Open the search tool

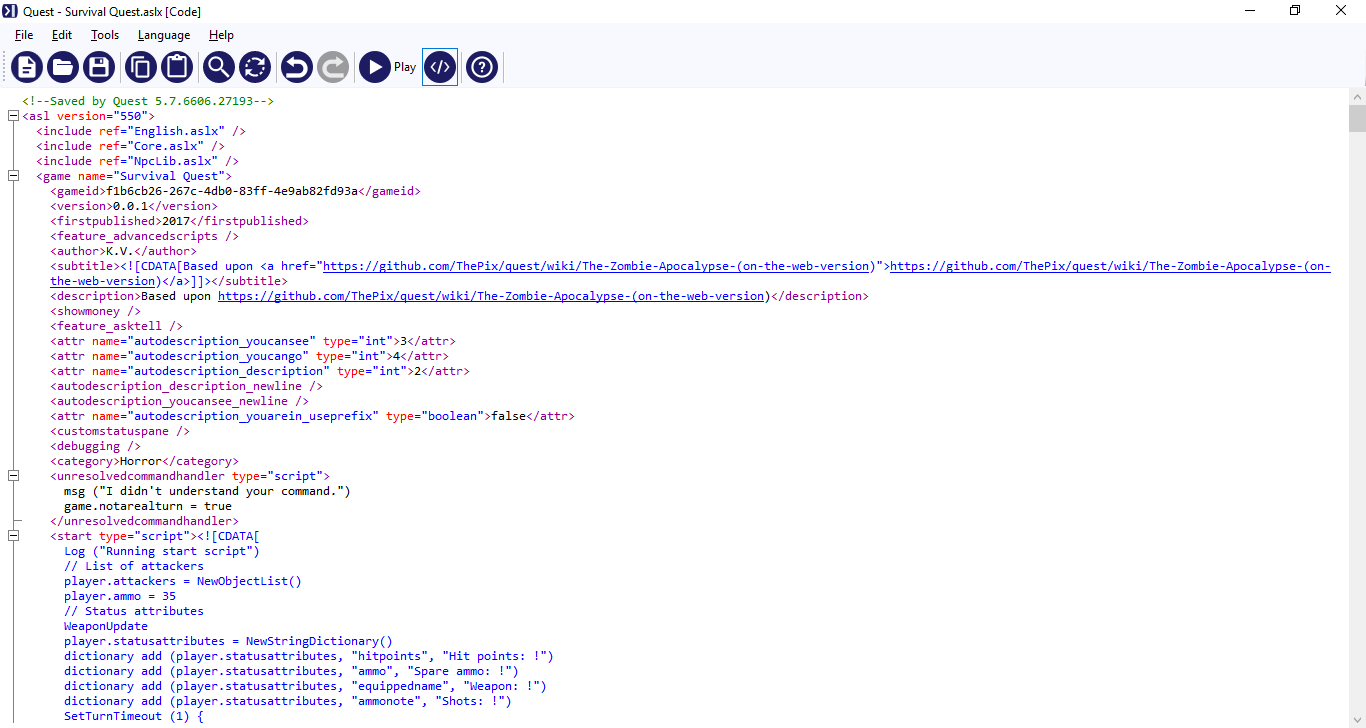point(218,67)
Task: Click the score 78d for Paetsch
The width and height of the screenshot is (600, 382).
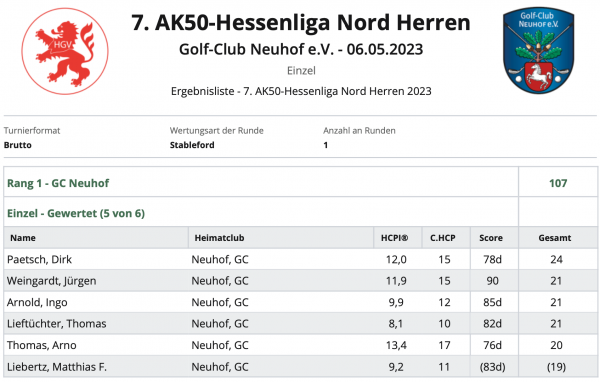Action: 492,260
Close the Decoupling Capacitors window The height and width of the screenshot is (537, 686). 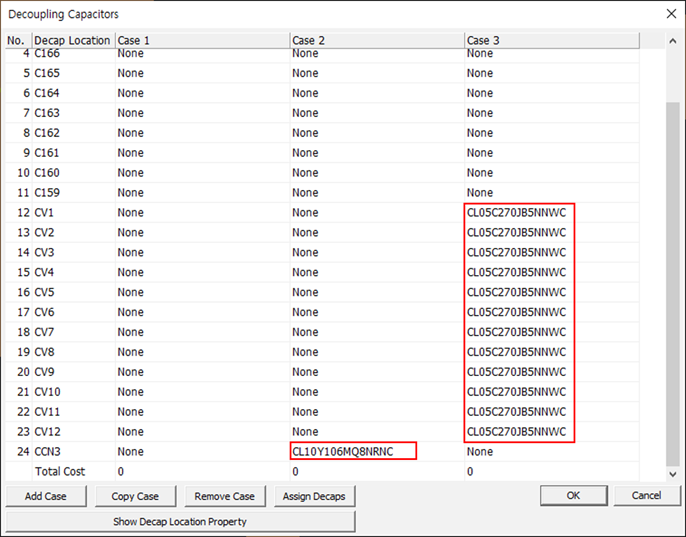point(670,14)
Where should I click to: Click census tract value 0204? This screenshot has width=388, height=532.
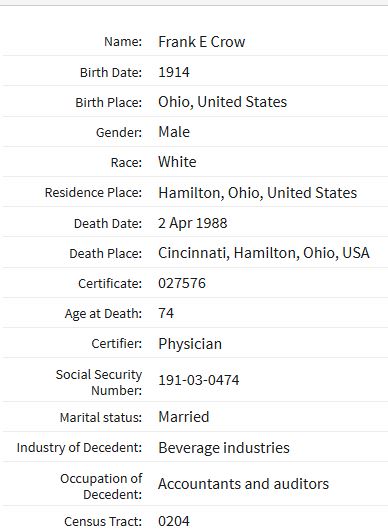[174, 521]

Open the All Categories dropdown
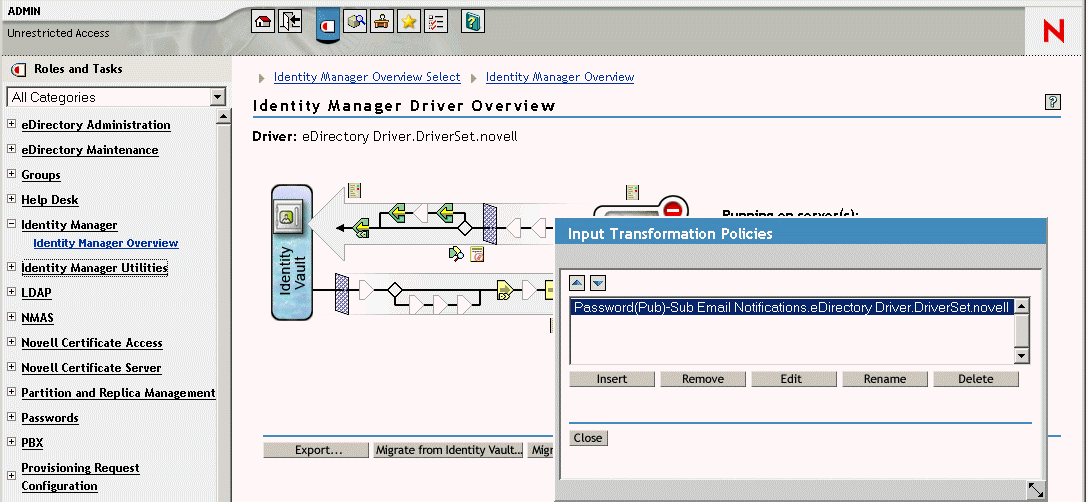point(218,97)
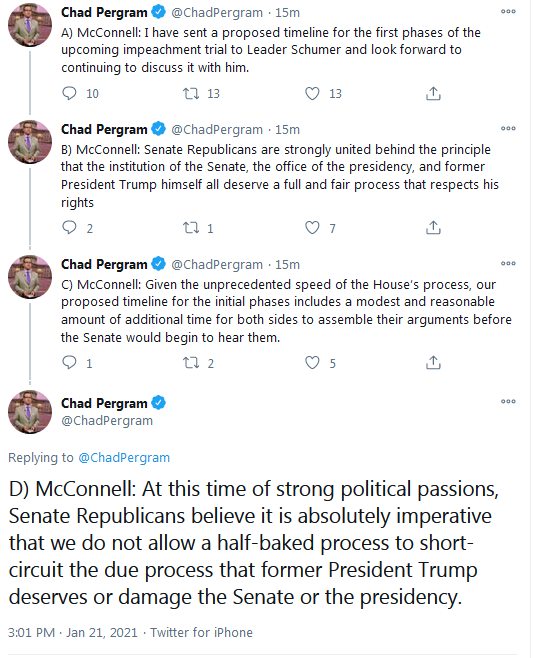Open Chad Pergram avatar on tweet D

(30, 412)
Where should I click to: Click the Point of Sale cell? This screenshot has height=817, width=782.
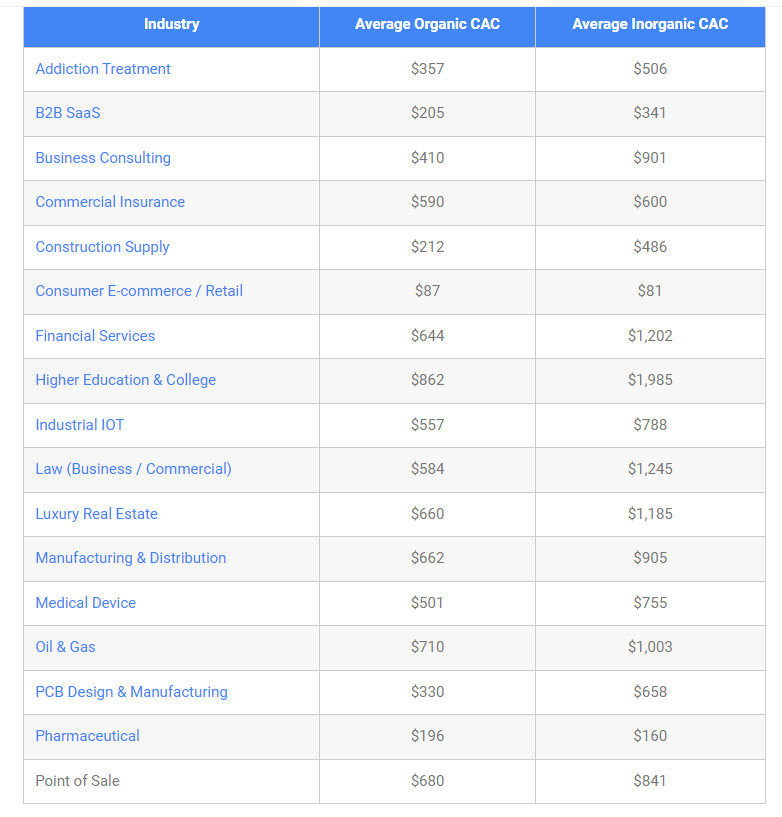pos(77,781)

========================================================================

■ WORK TO BE COMPLETED: Write out, word for word, the lines from the one containing "Open the All Categories dropdown" through the last line above, both included, leaving out the pictures.

■ REPLY TO THE EXERCISE:
Open the All Categories dropdown
point(218,97)
Open Chad Pergram avatar on tweet D

(30, 412)
Where should I click to: Click the Point of Sale cell? This screenshot has height=817, width=782.
pos(77,781)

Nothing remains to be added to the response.